El intrascendente se materializa, se animaliza. Quien se olvida de sus principios cristianos se convierte en un egoísta totalmente pernicioso para la sociedad. Lo simplemente físico, material, no hace feliz a una persona que tiene alma espiritual y un fin trascendente. Pero resulta que hay tantas apetencias tentadoras en la sociedad moderna occidental que el hombre, la mujer, se olvidan de para qué existen.
Tarde o temprano se dan cuenta de que a base de placeres la persona no puede realizarse. Lo triste es que suele ser tarde, porque temprano tienen poca experiencia y muchas tentaciones asequibles en el mundo materialista de los móviles y de las modas. Luego, con el tiempo, advierten que, con tanta superficialidad y tanto egoísmo, se les ha pasado el tiempo adecuado y no pueden formar una familia, han tenido tantas experiencias que lo que les pesa es la vaciedad de lo vivido.
No es fácil tener el dato del número de suicidios y si se oculta es precisamente porque es preocupante. Chicos jóvenes. Gentes que llegan a la conclusión de que no merece la pena la vida, por el modelo de vida en el que se han maleducado. Hay personas, no pocas, que después de bastantes años yendo y viniendo, se dan cuenta de que no han llegado a nada y adivinan que lo único que llena es la vida cristiana, y vuelven a la iglesia, a encontrarse con la Penitencia y la Eucaristía y, por lo tanto, con esa paz que no tenían. Pero claro, con frecuencia es tarde.
Tarde para construir una familia cristiana con todas las de la ley. Con hijos, todos los que Dios quiera, con la alegría de fondo que surge de una vida justa de medios, lejos de lujos, sin lugar para caprichos. Porque cuando hay muchos hijos hay que repartir, hay que ingeniárselas para poder llevarlo a una buena educación, porque no es fácil andar de aquí para allá con viajes de lujo. Y entonces los hijos crecen de una manera muy distinta, educados en la sobriedad y en la templanza, virtudes tan lejanas a los ambientes occidentales.
La situación general es muy preocupante y, por eso, da mucho gusto comprobar que no faltan familias jóvenes que no miden los niños que desean tener: la parejita, tres a lo sumo. Esas familias que tienen muchos hijos y, por eso, muchos hijos felices. Ahí no caben egoísmos ni caprichos. Lo cual, viviendo en esta sociedad en que viven, tiene mucho más mérito.

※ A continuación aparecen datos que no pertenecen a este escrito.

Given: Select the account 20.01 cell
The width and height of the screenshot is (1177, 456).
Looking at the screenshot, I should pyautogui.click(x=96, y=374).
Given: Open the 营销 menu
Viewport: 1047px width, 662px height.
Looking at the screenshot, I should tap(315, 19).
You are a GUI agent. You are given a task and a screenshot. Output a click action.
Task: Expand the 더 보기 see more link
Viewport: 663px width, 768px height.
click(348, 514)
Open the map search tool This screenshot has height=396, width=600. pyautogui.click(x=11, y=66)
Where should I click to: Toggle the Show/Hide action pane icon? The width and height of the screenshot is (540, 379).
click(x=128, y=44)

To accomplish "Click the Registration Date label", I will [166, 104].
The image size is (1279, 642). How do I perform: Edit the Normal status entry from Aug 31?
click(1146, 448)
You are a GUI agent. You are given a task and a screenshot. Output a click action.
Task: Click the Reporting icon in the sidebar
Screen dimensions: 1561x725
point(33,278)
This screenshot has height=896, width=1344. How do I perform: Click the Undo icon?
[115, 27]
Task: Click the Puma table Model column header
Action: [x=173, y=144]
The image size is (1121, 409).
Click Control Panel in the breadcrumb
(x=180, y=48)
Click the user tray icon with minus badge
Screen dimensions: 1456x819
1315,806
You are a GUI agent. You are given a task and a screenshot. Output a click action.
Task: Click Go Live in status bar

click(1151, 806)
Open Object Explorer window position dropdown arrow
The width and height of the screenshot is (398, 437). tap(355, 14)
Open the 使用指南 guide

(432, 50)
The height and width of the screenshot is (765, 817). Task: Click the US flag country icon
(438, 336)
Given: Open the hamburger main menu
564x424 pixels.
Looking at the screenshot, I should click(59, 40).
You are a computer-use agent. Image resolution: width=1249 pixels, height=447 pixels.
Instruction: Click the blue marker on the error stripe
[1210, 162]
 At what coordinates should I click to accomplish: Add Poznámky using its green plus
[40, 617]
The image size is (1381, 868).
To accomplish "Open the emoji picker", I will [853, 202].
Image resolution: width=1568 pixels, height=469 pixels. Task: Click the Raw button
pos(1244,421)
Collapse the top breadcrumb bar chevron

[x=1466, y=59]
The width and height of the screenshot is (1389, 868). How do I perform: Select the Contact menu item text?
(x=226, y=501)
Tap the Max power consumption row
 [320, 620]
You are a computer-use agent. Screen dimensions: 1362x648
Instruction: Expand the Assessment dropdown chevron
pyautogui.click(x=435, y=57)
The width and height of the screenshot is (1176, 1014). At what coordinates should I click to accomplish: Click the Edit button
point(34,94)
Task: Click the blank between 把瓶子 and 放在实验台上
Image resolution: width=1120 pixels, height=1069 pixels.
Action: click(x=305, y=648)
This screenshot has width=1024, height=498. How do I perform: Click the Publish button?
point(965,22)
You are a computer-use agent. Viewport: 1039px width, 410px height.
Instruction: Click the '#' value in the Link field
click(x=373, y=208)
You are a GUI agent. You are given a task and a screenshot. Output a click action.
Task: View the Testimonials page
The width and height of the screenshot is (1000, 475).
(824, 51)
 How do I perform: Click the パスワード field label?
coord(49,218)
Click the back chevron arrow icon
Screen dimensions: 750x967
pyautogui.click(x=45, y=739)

Vivir de verdad en cristiano es algo muy distinto a lo que vemos, muy generalizado en países de tradición cristiana como España o Italia y otros de Europa, donde ya han abandonado el afán de hacer la voluntad de Dios, porque solo piensan en tener, en los gustos, en los caprichos, en los viajes. Así se llenan las ciudades de turistas hasta un límite verdaderamente agobiante. ¡Todos viajando!